■ ASSIGNMENT
Your task is to write out exactly the lines from the line containing "Expand the Families" through the end of the records, inclusive at both ends.

■ ENTRIES SHOWN
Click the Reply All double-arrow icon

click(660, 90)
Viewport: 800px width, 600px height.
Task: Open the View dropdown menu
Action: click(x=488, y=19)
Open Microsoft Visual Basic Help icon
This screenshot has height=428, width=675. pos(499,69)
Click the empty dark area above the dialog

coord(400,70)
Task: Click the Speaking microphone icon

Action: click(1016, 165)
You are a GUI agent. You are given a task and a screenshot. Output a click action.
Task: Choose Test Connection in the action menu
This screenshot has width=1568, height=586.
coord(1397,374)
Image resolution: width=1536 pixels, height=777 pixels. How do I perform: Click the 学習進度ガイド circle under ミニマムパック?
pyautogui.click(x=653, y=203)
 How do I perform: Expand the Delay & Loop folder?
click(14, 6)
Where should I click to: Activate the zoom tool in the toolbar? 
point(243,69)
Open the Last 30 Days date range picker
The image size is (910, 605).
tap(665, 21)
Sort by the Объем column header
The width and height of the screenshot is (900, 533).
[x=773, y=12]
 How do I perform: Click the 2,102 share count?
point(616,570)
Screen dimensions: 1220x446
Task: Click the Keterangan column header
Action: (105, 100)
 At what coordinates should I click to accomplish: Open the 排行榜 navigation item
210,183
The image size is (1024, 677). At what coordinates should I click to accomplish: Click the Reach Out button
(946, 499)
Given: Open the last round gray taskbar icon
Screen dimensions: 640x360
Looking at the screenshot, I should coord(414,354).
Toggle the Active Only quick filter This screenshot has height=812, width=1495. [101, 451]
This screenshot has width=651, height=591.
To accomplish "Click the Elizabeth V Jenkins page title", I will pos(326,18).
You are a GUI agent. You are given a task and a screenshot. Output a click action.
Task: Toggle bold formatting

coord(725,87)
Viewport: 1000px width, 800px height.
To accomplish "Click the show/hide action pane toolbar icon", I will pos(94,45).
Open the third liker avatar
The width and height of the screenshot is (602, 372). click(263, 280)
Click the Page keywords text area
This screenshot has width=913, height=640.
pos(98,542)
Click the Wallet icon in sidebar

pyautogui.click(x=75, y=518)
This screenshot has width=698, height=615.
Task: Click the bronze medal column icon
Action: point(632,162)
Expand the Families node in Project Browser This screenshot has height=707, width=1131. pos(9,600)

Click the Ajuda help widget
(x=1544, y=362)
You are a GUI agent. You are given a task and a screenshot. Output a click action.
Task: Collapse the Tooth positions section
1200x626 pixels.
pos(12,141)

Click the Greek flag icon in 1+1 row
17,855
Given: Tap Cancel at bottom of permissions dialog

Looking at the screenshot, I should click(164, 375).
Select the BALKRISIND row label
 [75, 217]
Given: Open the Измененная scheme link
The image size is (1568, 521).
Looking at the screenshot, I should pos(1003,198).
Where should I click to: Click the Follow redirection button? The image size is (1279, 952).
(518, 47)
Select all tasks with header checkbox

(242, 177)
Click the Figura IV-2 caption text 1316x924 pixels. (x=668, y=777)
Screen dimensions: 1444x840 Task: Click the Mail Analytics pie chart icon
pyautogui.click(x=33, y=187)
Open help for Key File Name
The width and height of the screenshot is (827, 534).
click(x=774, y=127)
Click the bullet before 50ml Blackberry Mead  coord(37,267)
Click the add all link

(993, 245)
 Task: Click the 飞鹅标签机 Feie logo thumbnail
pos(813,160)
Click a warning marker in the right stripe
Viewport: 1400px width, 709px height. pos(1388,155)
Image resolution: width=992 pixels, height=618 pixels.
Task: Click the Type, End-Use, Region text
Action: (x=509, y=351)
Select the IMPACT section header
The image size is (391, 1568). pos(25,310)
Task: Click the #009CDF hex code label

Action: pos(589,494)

■ SOLUTION TO THIS TASK
Expand the Families node in Project Browser This screenshot has height=707, width=1131. pos(9,600)

Click the Ajuda help widget
(x=1544, y=362)
You are a GUI agent. You are given a task and a screenshot. Output a click action.
Task: Collapse the Tooth positions section
1200x626 pixels.
pos(12,141)

Click the Greek flag icon in 1+1 row
17,855
Given: Tap Cancel at bottom of permissions dialog

Looking at the screenshot, I should click(164, 375).
Select the BALKRISIND row label
 [75, 217]
Given: Open the Измененная scheme link
The image size is (1568, 521).
Looking at the screenshot, I should pos(1003,198).
Where should I click to: Click the Follow redirection button? The image size is (1279, 952).
(518, 47)
Select all tasks with header checkbox

(242, 177)
Click the Figura IV-2 caption text 1316x924 pixels. (x=668, y=777)
Screen dimensions: 1444x840 Task: Click the Mail Analytics pie chart icon
pyautogui.click(x=33, y=187)
Open help for Key File Name
The width and height of the screenshot is (827, 534).
click(x=774, y=127)
Click the bullet before 50ml Blackberry Mead  coord(37,267)
Click the add all link

(993, 245)
 Task: Click the 飞鹅标签机 Feie logo thumbnail
pos(813,160)
Click a warning marker in the right stripe
Viewport: 1400px width, 709px height. pos(1388,155)
Image resolution: width=992 pixels, height=618 pixels.
Task: Click the Type, End-Use, Region text
Action: (x=509, y=351)
Select the IMPACT section header
The image size is (391, 1568). pos(25,310)
Task: Click the #009CDF hex code label

Action: pos(589,494)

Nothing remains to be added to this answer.